Michael Mozina said:I guess my resistance is to the notion that it changes flavors in flight as something intrinsic to the neutrino itself. I can more easily relate to a "change" that occurred in the solar atmosphere to change it from one energy state to another (like a wavelength change) but I less easily relate to assigning different neutrinos different masses and believing that the neutrino just waffles inbetween energy states for purely internal reasons.
selfAdjoint said:The original Homestake detector could only respond to neutrinos of the electron type. The Solar models predicted a certain flux of electron neutrinos. Homestake only detected a third as many neutrinos as predicted. This is the "missing neurinos". The modern explanations is that the predicted flux of electron neutrinos leaves the Sun but along the way to Earth they oscillate between electron, mu, and tau types and by the time they reach the detector they are in a steady state of equal numbers in each type, so only a third of the original number in the electron type that the detector saw.
Michael Mozina said:I suppose I am still a bit "uncomfortable" with the assumption that the flavor change is primarly a function of "time" and "distance" (assuming that I'm following your logic properly), rather than being in some way related to the medium in which the neutrino travels. Even still, I think I at least have a better understanding of the theory that flavor change is internal to the neutrino. I very much appreciate your time and effort to educate me a bit.
Would it be fair then to suggest that we should expect X amount of every type of neutrino based solely on "distance" and "time", or are you suggesting there is also an external influence involved in the transition process? In other words, if the neutrinos passed through a pure vacuum (assuming such a thing existed), would they be received as three different flavors after traveling a specific distance and length of time with no external interactions until reaching the detector?
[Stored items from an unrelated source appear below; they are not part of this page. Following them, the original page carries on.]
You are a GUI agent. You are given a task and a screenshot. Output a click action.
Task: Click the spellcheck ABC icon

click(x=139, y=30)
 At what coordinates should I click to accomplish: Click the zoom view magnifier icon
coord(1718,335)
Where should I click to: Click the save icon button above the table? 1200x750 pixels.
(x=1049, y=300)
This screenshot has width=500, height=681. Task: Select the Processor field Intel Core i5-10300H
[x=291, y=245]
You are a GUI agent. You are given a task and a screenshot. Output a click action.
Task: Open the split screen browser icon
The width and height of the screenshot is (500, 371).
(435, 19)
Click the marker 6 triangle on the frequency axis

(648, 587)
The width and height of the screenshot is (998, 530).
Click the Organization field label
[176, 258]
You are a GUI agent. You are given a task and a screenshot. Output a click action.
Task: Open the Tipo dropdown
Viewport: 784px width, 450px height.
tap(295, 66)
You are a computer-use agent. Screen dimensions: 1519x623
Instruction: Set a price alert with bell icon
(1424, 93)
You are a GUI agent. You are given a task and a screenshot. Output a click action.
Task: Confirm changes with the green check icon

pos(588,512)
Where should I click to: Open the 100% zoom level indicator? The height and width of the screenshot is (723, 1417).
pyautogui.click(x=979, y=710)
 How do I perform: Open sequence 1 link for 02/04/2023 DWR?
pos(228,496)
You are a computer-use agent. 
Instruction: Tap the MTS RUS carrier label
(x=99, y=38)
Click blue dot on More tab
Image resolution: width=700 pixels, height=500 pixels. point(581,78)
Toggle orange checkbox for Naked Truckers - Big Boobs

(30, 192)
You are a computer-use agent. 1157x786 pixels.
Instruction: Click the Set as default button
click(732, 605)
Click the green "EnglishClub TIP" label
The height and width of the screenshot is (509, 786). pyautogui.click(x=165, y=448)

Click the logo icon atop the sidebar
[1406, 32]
New experimental evidence from the Super-Kamiokande neutrino detector in Japan represents the strongest evidence to date that the mass of the neutrino is non-zero. Models of atmospheric cosmic ray interactions suggest twice as many muon neutrinos as electron neutrinos, but the measured ratio was only 1.3:1. The interpretation of the data suggested a mass difference between electron and muon neutrinos of 0.03 to 0.1 eV. Presuming that the muon neutrino would be much more massive than the electron neutrino, then this implies a muon neutrino mass upper bound of about 0.1 eV.
Michael Mozina said:If the Leptons are different scales in size, and there is a presumed mass difference between the various neutrinos, aren't we back to violating the conservation of energy laws by claiming they change mid flight from one rest mass state to another,
but also aren't we violating the conservation of Leptons rule by having them "change" as well?
Yes, neutrino oscillations "break" the concept of separate conservation of the individual lepton numbers (electron number, muon number and tau number, if you like).
Michael Mozina said:As I said earlier, it is not as through we have observed this transformation under controlled conditions.
Sending a high-intensity beam of muon neutrinos from the lab's site in Batavia, Illinois, to a particle detector in Soudan, Minnesota, scientists observed the disappearance of a significant fraction of these neutrinos. The observation is consistent with an effect known as neutrino oscillation, in which neutrinos change from one kind to another.